The RUC Fixes Prices
when a roomful of professionals from the same trade meet behind closed doors to agree on how much their services should be worth. It’s called price-fixing.
The Government Enables the RUC to Fix Prices
this kind of ‘price-fixing’ is not only perfectly legal, it’s sanctioned by the U.S. government. At the end of each of these meetings, RUC members vote anonymously on a list of ‘recommended values,’ which are then sent to the Centers for Medicare and Medicaid Services (CMS), the federal agency that runs those programs. For the last twenty-two years, the CMS has accepted about 90 percent of the RUC’s recommended values—essentially transferring the committee’s decisions directly into law.
The Government Fixed Prices are Endorsed by the Private Sector
private insurance companies also use Medicare’s fee schedule as a baseline for negotiating prices with hospitals and other providers.

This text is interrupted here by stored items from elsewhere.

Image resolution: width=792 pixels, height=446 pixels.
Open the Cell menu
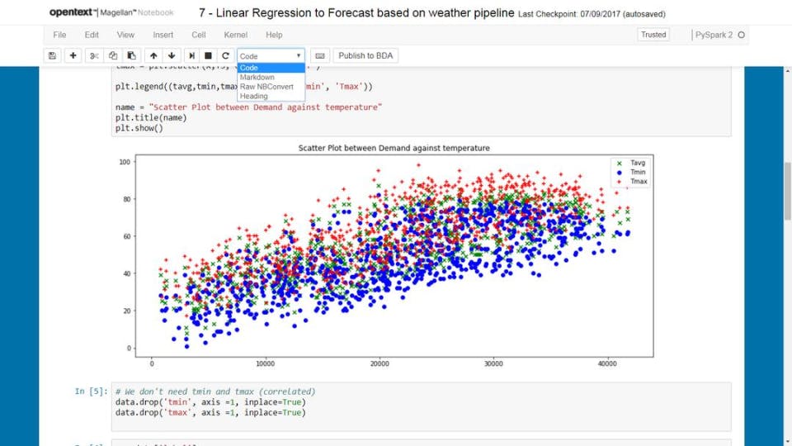(199, 35)
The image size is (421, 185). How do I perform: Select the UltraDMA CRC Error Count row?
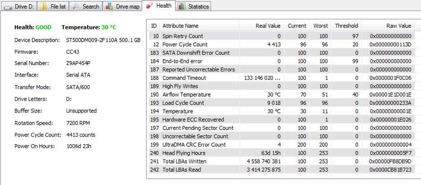[x=194, y=145]
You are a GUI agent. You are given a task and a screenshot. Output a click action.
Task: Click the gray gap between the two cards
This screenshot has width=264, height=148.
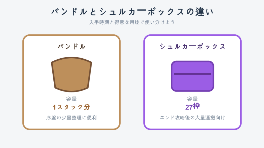[x=132, y=82]
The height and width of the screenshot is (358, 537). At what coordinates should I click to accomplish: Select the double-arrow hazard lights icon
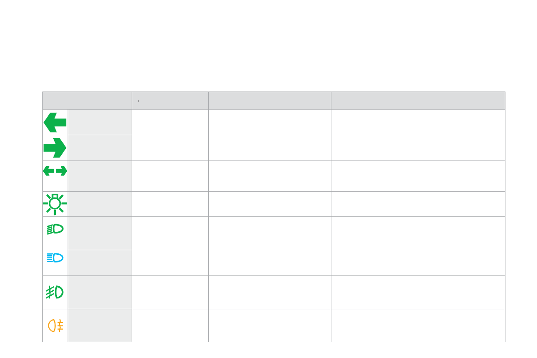(55, 171)
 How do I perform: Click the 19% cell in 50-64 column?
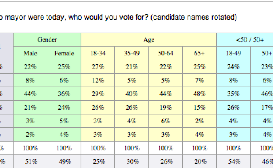click(x=165, y=108)
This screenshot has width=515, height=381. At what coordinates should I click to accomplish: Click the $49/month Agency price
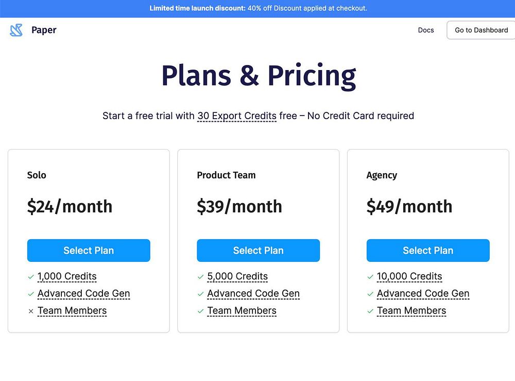(409, 206)
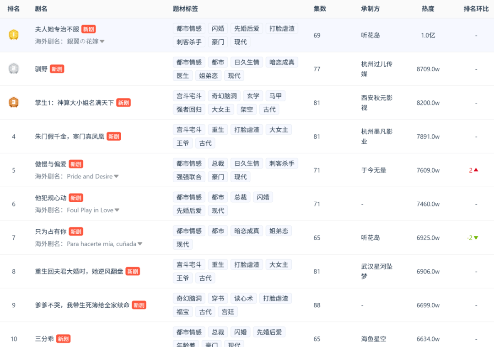Open 掌生1：神算大小姐名满天下 title
The width and height of the screenshot is (494, 347).
click(74, 103)
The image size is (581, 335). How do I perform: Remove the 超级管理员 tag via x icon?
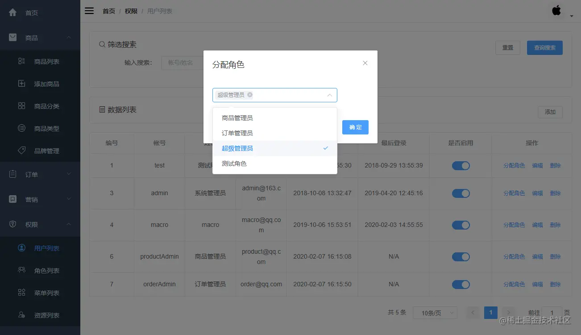tap(250, 95)
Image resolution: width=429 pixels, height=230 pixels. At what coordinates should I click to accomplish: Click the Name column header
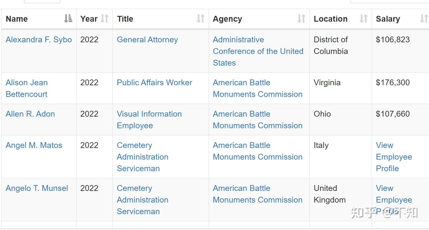(x=17, y=19)
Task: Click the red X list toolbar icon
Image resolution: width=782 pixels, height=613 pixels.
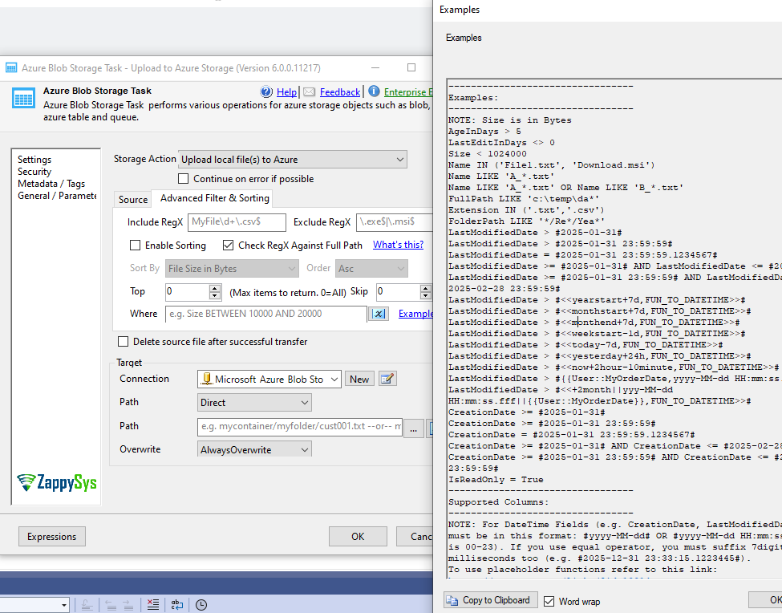Action: (x=153, y=605)
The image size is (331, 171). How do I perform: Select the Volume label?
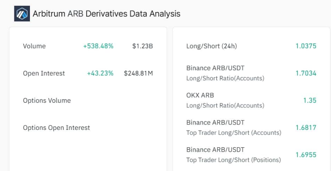[x=34, y=46]
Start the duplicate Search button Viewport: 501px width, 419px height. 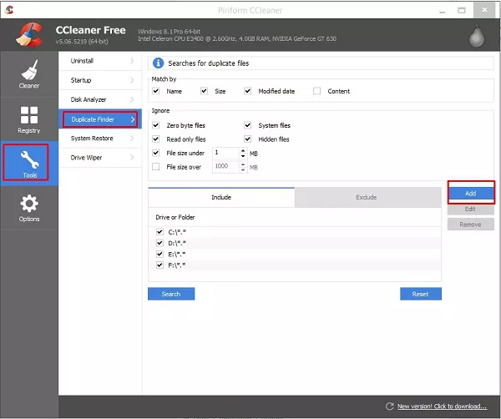(x=170, y=294)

The Price Fixing Drives Up Costs and the Use of Services
So if the RUC inflates the base price Medicare pays for a specific procedure, that inflationary effect ripples up through the health care industry as a whole.

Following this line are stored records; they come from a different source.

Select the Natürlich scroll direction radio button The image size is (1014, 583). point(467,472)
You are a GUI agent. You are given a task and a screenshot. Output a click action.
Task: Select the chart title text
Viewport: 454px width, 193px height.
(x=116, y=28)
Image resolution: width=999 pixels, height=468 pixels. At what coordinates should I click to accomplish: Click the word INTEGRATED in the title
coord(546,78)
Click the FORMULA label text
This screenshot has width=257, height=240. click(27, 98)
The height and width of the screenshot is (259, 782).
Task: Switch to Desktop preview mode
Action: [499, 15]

These Incentives Cripple Primary Care
These manipulated prices are also a major reason why specialists are in oversupply in many parts of the country, while a worsening shortage of primary care providers threatens the whole health care delivery system.

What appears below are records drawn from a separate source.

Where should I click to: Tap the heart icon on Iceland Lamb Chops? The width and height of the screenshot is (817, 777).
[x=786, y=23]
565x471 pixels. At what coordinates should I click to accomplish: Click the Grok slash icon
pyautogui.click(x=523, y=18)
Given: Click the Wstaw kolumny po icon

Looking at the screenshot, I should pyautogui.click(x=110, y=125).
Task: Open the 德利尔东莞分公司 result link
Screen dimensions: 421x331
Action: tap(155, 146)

These Incentives Benefit Big Corporations, not just Medical Specialists
What to Do and What Will Happen?We previously wrote,Economists have beaten us over the head with idea that incentives matter. The RUC seems to embody a corporatist approach to fixing prices for medical services to create perverse incentives for physicians to do more procedures, and do less conversing with and examining patients, examining the best clinical research evidence about their problems, and rigorously thinking about how best to help them. More procedures at higher prices helps physicians who do procedures. It may help even more the corporations that provide the devices and drugs whose use is necessitated by such procedures, and the hospitals who can charge a lot of money as sites for performance of procedures. It may even help insurance companies by driving ever more money through the health care system, and thus allow rationalization for higher administrative expenses as a function of overall money flow.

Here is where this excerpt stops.